▸ **Exercise directions**
The entries that follow need to be retyped verbatim.

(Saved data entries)
::::::::::
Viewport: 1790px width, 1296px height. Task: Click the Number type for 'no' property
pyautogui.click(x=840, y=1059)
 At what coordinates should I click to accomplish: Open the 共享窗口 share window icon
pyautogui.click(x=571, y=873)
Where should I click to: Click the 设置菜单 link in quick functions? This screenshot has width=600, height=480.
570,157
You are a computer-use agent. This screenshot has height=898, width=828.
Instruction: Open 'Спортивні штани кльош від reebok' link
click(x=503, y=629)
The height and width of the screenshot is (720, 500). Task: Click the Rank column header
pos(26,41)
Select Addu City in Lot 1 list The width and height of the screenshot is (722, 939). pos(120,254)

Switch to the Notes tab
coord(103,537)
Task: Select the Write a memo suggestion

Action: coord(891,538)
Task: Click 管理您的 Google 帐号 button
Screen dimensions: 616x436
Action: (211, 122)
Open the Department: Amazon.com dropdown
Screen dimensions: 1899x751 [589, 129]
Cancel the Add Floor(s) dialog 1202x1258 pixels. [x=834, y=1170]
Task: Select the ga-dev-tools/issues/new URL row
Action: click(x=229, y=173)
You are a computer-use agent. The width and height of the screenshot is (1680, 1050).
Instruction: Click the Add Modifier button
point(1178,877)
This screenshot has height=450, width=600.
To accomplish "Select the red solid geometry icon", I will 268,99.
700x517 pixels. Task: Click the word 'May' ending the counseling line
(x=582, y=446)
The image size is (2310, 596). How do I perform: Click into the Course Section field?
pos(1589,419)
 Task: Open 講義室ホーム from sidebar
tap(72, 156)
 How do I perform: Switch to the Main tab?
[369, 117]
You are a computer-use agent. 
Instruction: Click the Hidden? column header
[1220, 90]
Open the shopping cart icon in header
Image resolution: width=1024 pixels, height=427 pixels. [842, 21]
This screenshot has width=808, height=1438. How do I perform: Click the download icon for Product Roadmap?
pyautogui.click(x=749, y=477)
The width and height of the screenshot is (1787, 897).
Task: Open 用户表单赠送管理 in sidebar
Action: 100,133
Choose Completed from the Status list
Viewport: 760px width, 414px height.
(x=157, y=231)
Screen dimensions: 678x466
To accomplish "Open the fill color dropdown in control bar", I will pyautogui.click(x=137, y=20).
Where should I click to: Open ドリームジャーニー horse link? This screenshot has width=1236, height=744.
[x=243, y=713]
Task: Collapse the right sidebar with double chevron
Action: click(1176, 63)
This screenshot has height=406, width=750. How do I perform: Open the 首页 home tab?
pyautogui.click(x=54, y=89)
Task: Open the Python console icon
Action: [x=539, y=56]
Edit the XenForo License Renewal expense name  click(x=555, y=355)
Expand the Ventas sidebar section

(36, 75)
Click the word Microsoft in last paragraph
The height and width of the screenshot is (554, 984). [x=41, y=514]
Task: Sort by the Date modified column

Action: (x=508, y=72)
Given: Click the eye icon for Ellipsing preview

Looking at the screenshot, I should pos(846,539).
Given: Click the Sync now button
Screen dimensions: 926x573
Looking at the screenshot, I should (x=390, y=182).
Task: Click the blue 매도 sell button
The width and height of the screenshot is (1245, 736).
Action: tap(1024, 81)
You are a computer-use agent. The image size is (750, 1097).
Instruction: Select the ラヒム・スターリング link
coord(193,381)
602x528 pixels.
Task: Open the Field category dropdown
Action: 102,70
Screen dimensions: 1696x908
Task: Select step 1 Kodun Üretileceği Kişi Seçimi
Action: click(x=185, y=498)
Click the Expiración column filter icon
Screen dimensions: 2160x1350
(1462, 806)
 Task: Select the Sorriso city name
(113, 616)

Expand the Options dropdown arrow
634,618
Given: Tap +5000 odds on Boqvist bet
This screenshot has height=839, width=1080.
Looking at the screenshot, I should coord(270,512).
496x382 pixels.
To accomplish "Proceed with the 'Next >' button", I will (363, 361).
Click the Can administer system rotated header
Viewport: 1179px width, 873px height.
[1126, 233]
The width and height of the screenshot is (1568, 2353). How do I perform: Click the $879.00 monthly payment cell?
::::::::::
▸ **Answer below**
Viewport: 1790px width, 1296px height. Task: Click the Number type for 'no' property
pyautogui.click(x=840, y=1059)
 At what coordinates should I click to accomplish: Open the 共享窗口 share window icon
pyautogui.click(x=571, y=873)
Where should I click to: Click the 设置菜单 link in quick functions? This screenshot has width=600, height=480.
570,157
You are a computer-use agent. This screenshot has height=898, width=828.
Instruction: Open 'Спортивні штани кльош від reebok' link
click(x=503, y=629)
The height and width of the screenshot is (720, 500). Task: Click the Rank column header
pos(26,41)
Select Addu City in Lot 1 list The width and height of the screenshot is (722, 939). pos(120,254)

Switch to the Notes tab
coord(103,537)
Task: Select the Write a memo suggestion

Action: coord(891,538)
Task: Click 管理您的 Google 帐号 button
Screen dimensions: 616x436
Action: (211, 122)
Open the Department: Amazon.com dropdown
Screen dimensions: 1899x751 [589, 129]
Cancel the Add Floor(s) dialog 1202x1258 pixels. [x=834, y=1170]
Task: Select the ga-dev-tools/issues/new URL row
Action: click(x=229, y=173)
You are a computer-use agent. The width and height of the screenshot is (1680, 1050).
Instruction: Click the Add Modifier button
point(1178,877)
This screenshot has height=450, width=600.
To accomplish "Select the red solid geometry icon", I will 268,99.
700x517 pixels. Task: Click the word 'May' ending the counseling line
(x=582, y=446)
The image size is (2310, 596). How do I perform: Click into the Course Section field?
pos(1589,419)
 Task: Open 講義室ホーム from sidebar
tap(72, 156)
 How do I perform: Switch to the Main tab?
[369, 117]
You are a computer-use agent. 
Instruction: Click the Hidden? column header
[1220, 90]
Open the shopping cart icon in header
Image resolution: width=1024 pixels, height=427 pixels. [842, 21]
This screenshot has width=808, height=1438. How do I perform: Click the download icon for Product Roadmap?
pyautogui.click(x=749, y=477)
The width and height of the screenshot is (1787, 897).
Task: Open 用户表单赠送管理 in sidebar
Action: 100,133
Choose Completed from the Status list
Viewport: 760px width, 414px height.
(x=157, y=231)
Screen dimensions: 678x466
To accomplish "Open the fill color dropdown in control bar", I will pyautogui.click(x=137, y=20).
Where should I click to: Open ドリームジャーニー horse link? This screenshot has width=1236, height=744.
[x=243, y=713]
Task: Collapse the right sidebar with double chevron
Action: click(1176, 63)
This screenshot has height=406, width=750. How do I perform: Open the 首页 home tab?
pyautogui.click(x=54, y=89)
Task: Open the Python console icon
Action: [x=539, y=56]
Edit the XenForo License Renewal expense name  click(x=555, y=355)
Expand the Ventas sidebar section

(36, 75)
Click the word Microsoft in last paragraph
The height and width of the screenshot is (554, 984). [x=41, y=514]
Task: Sort by the Date modified column

Action: (x=508, y=72)
Given: Click the eye icon for Ellipsing preview

Looking at the screenshot, I should pos(846,539).
Given: Click the Sync now button
Screen dimensions: 926x573
Looking at the screenshot, I should (x=390, y=182).
Task: Click the blue 매도 sell button
The width and height of the screenshot is (1245, 736).
Action: tap(1024, 81)
You are a computer-use agent. The image size is (750, 1097).
Instruction: Select the ラヒム・スターリング link
coord(193,381)
602x528 pixels.
Task: Open the Field category dropdown
Action: 102,70
Screen dimensions: 1696x908
Task: Select step 1 Kodun Üretileceği Kişi Seçimi
Action: click(x=185, y=498)
Click the Expiración column filter icon
Screen dimensions: 2160x1350
(1462, 806)
 Task: Select the Sorriso city name
(113, 616)

Expand the Options dropdown arrow
634,618
Given: Tap +5000 odds on Boqvist bet
This screenshot has height=839, width=1080.
Looking at the screenshot, I should coord(270,512).
496x382 pixels.
To accomplish "Proceed with the 'Next >' button", I will (363, 361).
Click the Can administer system rotated header
Viewport: 1179px width, 873px height.
[1126, 233]
The width and height of the screenshot is (1568, 2353). How do I perform: Click the $879.00 monthly payment cell?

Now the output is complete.